Undocumented MEX API in MATLAB

by Pavel Holoborodko on July 19, 2013

It is not a secret that MATLAB has many undocumented (or deliberately hidden) features and commands. There are even excellent website & book devoted specifically to this topic: Undocumented Matlab

However most of the findings are related to MATLAB language itself and investigations on undocumented MEX API seems to be missing (or scarce at least).

During development of our toolbox we have found lots of hidden functions which can be helpful for creating speed-efficient extensions for MATLAB using native languages.

Here we want to explain some of them in details and provide complete list of undocumented MEX API functions.

Please note that there is a risk in using the functions – MathWorks can change / remove some of them in next versions. It is additional burden for developer to stay tuned and update their toolboxes on time.
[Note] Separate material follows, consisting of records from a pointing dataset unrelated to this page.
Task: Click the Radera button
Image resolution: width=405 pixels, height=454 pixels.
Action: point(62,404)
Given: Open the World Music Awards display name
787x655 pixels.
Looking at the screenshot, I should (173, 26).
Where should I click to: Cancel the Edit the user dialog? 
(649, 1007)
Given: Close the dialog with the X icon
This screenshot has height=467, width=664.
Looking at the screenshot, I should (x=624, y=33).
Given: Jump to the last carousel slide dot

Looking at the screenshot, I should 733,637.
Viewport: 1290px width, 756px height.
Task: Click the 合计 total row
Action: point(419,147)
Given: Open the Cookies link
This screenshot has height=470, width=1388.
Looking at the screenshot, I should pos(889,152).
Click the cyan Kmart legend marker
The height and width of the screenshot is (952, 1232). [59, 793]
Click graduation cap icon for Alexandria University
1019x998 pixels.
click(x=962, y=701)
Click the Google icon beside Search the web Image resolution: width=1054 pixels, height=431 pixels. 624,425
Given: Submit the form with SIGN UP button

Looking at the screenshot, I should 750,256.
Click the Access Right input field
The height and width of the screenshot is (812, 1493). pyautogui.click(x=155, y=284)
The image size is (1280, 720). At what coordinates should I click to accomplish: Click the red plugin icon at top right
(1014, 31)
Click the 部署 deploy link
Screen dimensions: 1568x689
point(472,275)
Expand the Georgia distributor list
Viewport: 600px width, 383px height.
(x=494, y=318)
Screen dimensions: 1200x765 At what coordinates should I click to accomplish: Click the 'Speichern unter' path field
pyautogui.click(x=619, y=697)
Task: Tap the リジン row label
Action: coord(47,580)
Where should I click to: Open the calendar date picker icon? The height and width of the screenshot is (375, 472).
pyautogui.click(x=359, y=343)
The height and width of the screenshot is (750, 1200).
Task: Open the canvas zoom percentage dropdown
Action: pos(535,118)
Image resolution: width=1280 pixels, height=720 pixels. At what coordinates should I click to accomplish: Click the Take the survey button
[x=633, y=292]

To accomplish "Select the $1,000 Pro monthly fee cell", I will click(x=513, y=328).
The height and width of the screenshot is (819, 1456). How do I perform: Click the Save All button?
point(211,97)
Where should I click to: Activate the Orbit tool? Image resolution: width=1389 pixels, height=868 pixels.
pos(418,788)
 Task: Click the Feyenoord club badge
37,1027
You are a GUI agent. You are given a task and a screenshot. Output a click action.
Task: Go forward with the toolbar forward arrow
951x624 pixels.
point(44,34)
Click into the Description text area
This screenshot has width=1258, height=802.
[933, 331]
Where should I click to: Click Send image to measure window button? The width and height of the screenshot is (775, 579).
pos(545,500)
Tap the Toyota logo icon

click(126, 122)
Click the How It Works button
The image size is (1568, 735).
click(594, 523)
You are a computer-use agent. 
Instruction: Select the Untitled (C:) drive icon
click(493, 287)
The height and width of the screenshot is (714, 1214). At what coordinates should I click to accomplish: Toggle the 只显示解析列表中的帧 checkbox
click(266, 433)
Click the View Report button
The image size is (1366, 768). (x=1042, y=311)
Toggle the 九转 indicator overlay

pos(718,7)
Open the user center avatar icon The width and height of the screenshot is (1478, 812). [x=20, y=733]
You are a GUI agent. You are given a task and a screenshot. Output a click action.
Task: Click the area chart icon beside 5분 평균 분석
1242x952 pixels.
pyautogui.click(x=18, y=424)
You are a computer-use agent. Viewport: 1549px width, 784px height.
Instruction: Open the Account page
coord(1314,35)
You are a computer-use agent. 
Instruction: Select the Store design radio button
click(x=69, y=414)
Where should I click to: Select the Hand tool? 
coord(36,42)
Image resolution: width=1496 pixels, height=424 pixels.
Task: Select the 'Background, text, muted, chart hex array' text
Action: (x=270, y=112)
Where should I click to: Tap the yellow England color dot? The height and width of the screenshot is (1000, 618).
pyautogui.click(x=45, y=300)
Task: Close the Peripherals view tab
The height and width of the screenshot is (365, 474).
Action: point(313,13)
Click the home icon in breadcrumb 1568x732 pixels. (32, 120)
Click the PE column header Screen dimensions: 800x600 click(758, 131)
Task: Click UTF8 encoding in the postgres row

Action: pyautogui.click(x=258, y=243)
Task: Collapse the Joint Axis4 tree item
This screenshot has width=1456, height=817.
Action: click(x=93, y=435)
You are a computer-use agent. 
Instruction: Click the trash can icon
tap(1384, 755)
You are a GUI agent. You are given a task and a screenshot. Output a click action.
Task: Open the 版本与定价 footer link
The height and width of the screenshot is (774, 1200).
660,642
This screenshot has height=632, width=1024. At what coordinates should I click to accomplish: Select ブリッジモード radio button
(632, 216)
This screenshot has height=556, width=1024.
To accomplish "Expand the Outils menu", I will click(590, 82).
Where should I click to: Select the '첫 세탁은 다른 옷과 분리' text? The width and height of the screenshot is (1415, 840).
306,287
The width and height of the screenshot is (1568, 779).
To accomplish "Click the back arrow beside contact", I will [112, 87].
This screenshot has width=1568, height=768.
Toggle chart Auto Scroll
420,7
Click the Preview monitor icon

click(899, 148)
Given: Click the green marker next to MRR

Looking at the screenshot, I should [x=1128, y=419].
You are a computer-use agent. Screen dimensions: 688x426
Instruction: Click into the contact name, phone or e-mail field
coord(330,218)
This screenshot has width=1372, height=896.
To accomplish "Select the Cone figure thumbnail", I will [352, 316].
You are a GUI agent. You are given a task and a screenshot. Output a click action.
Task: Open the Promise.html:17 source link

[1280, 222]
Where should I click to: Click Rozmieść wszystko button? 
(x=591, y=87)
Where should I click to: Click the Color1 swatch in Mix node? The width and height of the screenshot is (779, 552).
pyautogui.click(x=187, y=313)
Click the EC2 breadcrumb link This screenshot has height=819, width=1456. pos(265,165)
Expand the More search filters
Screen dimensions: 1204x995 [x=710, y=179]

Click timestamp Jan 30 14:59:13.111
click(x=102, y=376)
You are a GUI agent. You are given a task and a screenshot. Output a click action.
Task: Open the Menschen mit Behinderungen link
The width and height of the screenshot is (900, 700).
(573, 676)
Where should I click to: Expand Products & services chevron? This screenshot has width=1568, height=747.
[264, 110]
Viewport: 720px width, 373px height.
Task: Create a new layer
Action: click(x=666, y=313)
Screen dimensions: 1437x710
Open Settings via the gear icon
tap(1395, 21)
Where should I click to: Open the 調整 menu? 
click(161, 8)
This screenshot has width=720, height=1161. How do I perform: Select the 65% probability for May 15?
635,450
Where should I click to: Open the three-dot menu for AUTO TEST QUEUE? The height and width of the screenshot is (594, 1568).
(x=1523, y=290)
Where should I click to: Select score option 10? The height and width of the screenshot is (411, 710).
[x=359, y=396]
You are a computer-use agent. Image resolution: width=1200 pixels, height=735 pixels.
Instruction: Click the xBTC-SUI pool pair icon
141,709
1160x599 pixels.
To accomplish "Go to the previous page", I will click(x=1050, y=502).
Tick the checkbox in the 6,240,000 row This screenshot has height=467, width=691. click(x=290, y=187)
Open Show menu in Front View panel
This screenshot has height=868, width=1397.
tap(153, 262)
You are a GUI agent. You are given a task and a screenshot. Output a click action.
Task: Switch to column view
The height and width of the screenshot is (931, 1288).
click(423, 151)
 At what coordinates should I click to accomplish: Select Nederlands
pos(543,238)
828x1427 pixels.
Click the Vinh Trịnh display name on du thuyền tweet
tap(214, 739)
Reduced OOP capabilities of MATLAB

Starting from version 2008b MATLAB allows user to introduce custom-type classes by classdef keyword. MATLAB was late on adding object oriented features – I can only image how hard it was for developers at MathWorks to add OOP constructs to purely procedural language which follows entirely different philosophy. (Yes, objects could be created using structs and special folder structure in earlier version of MATLAB – but that was just ugly design, MathWorks will not support it in future).

They still don’t have full support for OOP features though. The most important missing features are:

  • It is prohibited to have destructor for custom non-handle classes.
  • It is not possible to overload assignment-without-subscripts operator (e.g. A = B).

I don’t know the reasons why these fundamental OOP paradigms are not implemented in MATLAB – but this disables creating powerful virtual machine-type of toolboxes.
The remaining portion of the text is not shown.